Man darf sich wohl erneut die Frage stellen, ob eine vegane Lebensweise die Hirnfunktion so deutlich schädigt, dass man solche Aussagen treffen muss. Bereits mit der Kampagne „Der Holocaust auf deinem Teller“ zeigte PeTA ihre Menschenverachtung auf. Gegen den Zweiten Vorsitzende von PeTA Deutschland Harald Ullmann, wurde ein Ermittlungsverfahren wegen Volksverhetzung eingeleitet. Er zahlte damals 10.000 Euro für die Einstellung dieses Verfahrens.

PeTA ging in Deutschland bis zum Obersten Gerichtshof für Menschenrechte, die alle diese Kampagne für Deutschland untersagten. Damit verprasste PeTA Unmengen an Spendengeldern aus dem Tierschutz.

Nun die neue Kampagne die alle Milchtrinker als weiße Rassisten bezeichnet!

Das PeTA immer weiter ins rechte Spektrum abgeleitete, konnte GERATI ja bereits feststellen. Hier dazu einmal ein Video aus dem Jahr 2016. Bitte entschuldigt die Audioqualität!

Aber selbst unter den sogenannten Reichsbürgern befinden sich Unterstützer! Diese versorgten insbesondere PeTA mit kostengünstigen Werbemöglichkeiten, wie im Fall der Diffamierungskampagne gegen den Erlebniszoo Hannover. Hier hatte PeTA mit massiv manipulierten Videomaterial dem Zoo angebliche Tierquälerei vorgeworfen. Diese Vorwürfe konnten in einem mehrmonatigen Ermittlungsverfahren nicht bestätigt werden.

PeTA von Reichsbürgern unterwandert?

Da immer mehr rechte Randgruppen sich deutlich von PeTA distanzieren, scheint man jetzt eine Wendung in Richtung Links machen zu wollen und bezeichnet nun die vormals rechte Lieblingsunterstützergruppe als weiße Rassisten.

In einem verlinkten Artikel zu diesem Schwachsinnstweet auf Twitter, schrieb PeTA Folgendes!

dass weiße Menschen aufgrund einer genetischen Mutation bei Europäern eher in der Lage sind, Laktose zu verdauen. Weiße Nationalisten argumentieren, dass die Fähigkeit, die Muttermilch eines anderen Tieres zu trinken, irgendwie anzeigt, dass sie von der „Herrenrasse“ sind – gute Trauer!

Natürlich wurde festgestellt, dass die genetische Mutation, die es manchen Menschen erlaubt, Milch zu verdauen, auch bei schwarzafrikanischen Viehzüchtern vorkommt.

Peta.org – Automatisch Übersetzt durch Google Translator

PeTA spricht also bei den Europäern von einer genetischen Mutation! Gleichzeitig tritt diese Mutation auch rein zufällig bei „schwarzafrikanischen Viehzüchtern“ auf. Nun könnte man ja denken, das PeTA Schwarzafrikaner auf dieselbe genetische Ebene stellen möchte, wie Europäer. Aber nein nur Viehzüchter tragen dieses Erfolgsgen anscheinend in sich.

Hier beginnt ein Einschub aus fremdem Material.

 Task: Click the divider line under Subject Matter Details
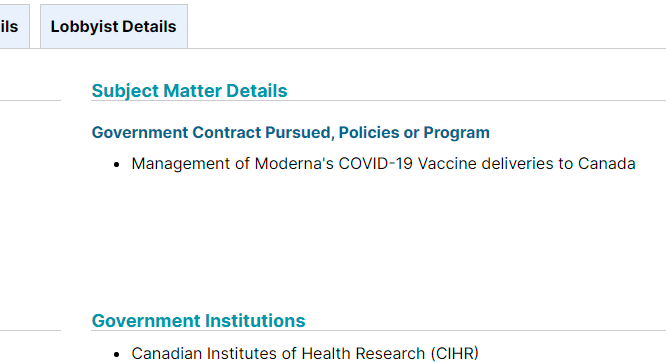[378, 101]
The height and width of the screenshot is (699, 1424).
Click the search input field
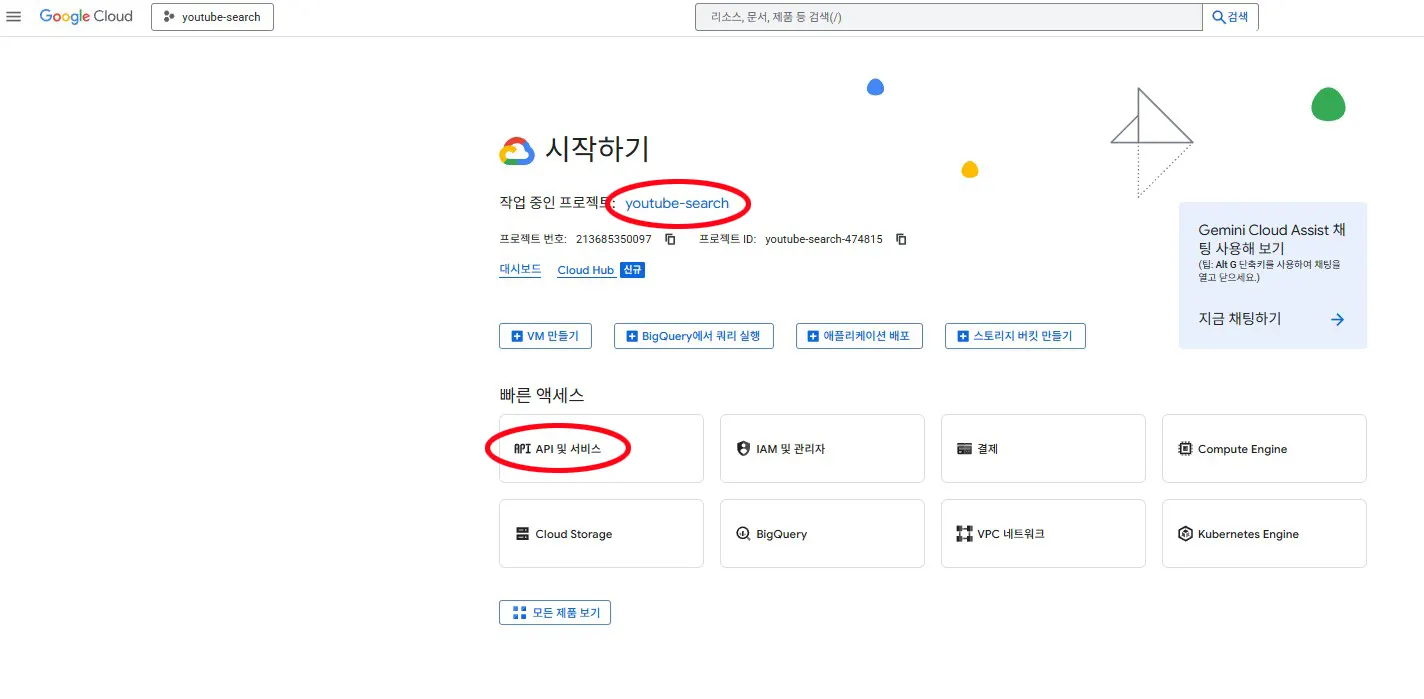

Das so eine Äußerung aus einem Land wie die USA, die zu 99 Prozent aus Nachkommen von Einwandern, die dazu noch größtenteils aus Europa stammen kommt, zeigt die Stupidigkeit dieser Aussage auf.

Milchverbrauch steigt seit Jahren in Afrika!

Würden die Mitarbeiter bei PeTA einmal richtig vor dem Veröffentlichen solcher dummen Artikel recherchieren, hätten sie herausbekommen, dass der Milchverbrauch in Afrika seit 2013 jährlich um 22 Prozent ansteigt. In Asien steigt der Verbrauch um 13 Prozent jährlich. (elite-magazin.de) Allein an diesen Zahlen erkennt man das PeTA, wie immer von ihren eigenen Aussagen keine Ahnung hat. Aber was will man von selbst ernannten Experten verlangen, die sich selbst wahrscheinlich Diplome andichten müssen!